Introduction to Data Analysis and Graphics in R

Hellen Gakuruh
2017-04-03

Slide 5: Graphics in R

Outline

What we will cover:

  • Introduction
  • High level plotting functions
  • Low level plotting functions
  • Interacting with graphics
  • Modifying a graph

n

  • Plotting dichotomous and categorical variables
  • Plotting ordinal variables
  • Plotting continuous variables

Introduction

  • R is renown for it's plotting facilities; not only does it have all the well known graphs, it also offers an opportunity to build an entirely new type of graph
  • There three well known graphics in R; “base graphics”, “grid graphics (often implemented with package Lattice)” and “ggplot2”
  • On start-up, R initiates a graphical device; calls X11() IN UNIX, windows() in Windows and quartz() in mac
  • Plotting functions fall under three types of commands; High-level, Low-level, and Interactive
  • Plots can be customized with “graphical parameters”

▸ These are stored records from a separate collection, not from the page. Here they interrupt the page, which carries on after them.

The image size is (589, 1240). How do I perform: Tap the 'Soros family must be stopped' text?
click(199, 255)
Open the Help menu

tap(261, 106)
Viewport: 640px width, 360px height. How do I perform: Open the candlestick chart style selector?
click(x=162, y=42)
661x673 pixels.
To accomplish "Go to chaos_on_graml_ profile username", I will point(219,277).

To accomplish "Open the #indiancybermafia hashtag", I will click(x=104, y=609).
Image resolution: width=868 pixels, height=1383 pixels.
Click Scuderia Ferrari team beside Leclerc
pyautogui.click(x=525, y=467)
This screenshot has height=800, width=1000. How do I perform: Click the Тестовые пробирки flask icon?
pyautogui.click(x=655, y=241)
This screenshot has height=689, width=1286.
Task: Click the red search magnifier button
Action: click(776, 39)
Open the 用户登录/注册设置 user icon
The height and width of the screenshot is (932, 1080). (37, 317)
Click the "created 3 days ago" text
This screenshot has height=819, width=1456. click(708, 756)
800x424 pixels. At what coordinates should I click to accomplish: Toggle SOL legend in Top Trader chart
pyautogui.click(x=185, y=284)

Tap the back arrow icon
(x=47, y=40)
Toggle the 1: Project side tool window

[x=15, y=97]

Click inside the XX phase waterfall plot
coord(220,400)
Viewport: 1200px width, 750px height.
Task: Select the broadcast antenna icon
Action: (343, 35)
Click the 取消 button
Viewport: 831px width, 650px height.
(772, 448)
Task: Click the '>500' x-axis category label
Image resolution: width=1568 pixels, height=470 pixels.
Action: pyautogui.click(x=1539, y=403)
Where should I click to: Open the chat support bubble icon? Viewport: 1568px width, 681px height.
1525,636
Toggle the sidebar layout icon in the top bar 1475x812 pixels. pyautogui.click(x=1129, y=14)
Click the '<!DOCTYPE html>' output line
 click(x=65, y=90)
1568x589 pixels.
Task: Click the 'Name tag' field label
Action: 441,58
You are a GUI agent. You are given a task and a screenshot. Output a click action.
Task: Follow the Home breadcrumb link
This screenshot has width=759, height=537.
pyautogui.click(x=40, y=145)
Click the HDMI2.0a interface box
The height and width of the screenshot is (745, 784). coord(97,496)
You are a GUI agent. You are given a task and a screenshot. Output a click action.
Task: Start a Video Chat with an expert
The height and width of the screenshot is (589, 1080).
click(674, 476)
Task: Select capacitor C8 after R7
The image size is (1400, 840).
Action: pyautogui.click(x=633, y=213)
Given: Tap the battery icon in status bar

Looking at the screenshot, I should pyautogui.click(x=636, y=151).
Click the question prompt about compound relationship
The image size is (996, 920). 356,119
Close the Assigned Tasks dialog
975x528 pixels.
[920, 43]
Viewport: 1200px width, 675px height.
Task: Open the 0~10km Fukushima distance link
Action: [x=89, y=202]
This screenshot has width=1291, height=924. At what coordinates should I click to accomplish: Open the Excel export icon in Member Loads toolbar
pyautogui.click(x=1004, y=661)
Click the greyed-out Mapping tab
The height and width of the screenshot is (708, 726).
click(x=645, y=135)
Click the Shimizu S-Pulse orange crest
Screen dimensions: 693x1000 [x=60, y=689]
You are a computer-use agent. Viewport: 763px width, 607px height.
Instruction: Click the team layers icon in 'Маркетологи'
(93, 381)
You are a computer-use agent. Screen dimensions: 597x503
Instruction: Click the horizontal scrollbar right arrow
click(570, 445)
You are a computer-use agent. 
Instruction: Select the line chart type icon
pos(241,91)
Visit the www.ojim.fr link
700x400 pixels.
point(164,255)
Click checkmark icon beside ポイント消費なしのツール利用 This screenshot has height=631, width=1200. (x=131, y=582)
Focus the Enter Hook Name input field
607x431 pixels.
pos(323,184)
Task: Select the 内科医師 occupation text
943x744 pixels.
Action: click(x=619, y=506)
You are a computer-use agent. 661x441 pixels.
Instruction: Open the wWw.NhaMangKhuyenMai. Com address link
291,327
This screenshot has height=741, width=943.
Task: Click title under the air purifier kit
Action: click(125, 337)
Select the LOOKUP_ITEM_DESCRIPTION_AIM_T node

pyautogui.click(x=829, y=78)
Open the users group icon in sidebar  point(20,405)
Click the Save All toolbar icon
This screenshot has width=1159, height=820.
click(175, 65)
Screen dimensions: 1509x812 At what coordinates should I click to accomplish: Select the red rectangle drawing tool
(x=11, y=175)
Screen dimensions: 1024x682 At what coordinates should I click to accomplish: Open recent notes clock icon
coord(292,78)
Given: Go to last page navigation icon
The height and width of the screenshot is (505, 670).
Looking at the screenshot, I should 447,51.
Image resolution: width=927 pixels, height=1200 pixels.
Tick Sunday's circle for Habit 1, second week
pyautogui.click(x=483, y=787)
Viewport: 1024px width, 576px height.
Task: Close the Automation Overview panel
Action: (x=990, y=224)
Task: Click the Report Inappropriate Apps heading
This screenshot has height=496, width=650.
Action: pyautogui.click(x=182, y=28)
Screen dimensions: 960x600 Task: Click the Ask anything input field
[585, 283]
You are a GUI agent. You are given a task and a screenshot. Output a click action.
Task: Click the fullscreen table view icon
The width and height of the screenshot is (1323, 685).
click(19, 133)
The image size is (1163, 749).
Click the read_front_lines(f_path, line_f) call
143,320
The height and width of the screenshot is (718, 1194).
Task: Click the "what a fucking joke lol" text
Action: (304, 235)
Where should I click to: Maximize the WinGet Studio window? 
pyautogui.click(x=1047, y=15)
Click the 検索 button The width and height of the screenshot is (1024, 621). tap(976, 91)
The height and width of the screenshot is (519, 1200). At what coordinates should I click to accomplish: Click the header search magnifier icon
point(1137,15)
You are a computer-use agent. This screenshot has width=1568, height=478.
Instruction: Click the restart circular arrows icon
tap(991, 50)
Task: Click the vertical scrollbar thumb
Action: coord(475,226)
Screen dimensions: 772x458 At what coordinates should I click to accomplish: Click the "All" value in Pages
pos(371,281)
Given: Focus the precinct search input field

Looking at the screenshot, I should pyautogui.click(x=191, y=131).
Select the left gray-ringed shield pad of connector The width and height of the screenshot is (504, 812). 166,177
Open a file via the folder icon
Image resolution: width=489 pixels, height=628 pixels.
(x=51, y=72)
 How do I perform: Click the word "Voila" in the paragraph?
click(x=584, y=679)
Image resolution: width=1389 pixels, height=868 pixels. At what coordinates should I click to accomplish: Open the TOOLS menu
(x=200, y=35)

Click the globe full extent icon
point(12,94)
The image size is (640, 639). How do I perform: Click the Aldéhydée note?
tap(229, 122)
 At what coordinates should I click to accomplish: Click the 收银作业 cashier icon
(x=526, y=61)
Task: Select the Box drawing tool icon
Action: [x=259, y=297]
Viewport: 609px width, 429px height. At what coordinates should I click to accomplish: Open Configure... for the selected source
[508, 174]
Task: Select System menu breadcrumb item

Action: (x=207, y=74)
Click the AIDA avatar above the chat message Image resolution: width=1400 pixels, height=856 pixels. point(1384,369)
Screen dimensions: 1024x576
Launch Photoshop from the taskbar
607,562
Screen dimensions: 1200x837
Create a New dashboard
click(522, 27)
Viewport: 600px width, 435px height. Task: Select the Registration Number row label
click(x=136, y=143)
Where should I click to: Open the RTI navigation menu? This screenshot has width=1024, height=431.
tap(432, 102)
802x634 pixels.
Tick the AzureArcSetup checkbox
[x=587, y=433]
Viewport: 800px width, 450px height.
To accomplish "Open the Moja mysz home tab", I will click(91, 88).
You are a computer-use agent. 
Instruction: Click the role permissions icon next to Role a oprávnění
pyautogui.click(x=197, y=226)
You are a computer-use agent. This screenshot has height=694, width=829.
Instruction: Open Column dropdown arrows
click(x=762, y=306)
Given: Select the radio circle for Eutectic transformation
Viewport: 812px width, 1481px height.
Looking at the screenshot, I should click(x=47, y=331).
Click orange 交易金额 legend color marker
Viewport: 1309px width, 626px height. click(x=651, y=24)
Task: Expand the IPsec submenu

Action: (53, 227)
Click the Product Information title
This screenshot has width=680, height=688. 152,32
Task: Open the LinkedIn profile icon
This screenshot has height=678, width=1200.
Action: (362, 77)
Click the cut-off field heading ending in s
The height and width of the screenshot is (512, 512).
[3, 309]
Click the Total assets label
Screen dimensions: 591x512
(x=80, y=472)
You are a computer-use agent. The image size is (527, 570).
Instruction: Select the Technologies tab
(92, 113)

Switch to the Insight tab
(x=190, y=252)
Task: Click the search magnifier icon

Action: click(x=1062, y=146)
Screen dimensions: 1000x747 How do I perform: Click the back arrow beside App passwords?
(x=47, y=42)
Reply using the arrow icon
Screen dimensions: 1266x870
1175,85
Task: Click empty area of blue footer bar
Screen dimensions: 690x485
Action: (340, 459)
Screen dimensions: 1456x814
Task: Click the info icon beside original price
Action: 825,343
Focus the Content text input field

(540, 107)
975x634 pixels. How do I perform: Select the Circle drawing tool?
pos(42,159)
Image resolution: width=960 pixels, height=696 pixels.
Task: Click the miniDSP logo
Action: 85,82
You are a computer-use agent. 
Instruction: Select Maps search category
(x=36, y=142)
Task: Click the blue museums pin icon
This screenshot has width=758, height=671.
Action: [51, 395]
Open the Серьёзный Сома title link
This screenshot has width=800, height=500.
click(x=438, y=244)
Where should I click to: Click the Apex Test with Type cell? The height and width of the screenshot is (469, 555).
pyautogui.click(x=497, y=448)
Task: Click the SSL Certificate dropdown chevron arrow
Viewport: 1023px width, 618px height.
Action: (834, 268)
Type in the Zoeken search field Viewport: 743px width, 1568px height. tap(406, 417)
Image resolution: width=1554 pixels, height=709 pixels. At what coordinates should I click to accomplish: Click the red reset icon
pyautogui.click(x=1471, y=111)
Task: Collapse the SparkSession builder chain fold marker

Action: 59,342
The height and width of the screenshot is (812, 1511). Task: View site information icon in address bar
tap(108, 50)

High level plotting functions

  • They are designed to generate a complete plot with axes, labels and titles unless they are suppressed (with graphical parameters)
  • They start a new plot
  • Core R's plotting function is plot()
  • plot() can produce a variety of different plots depending on type/class of first argument (hence, plot() is completely reliant on class(object))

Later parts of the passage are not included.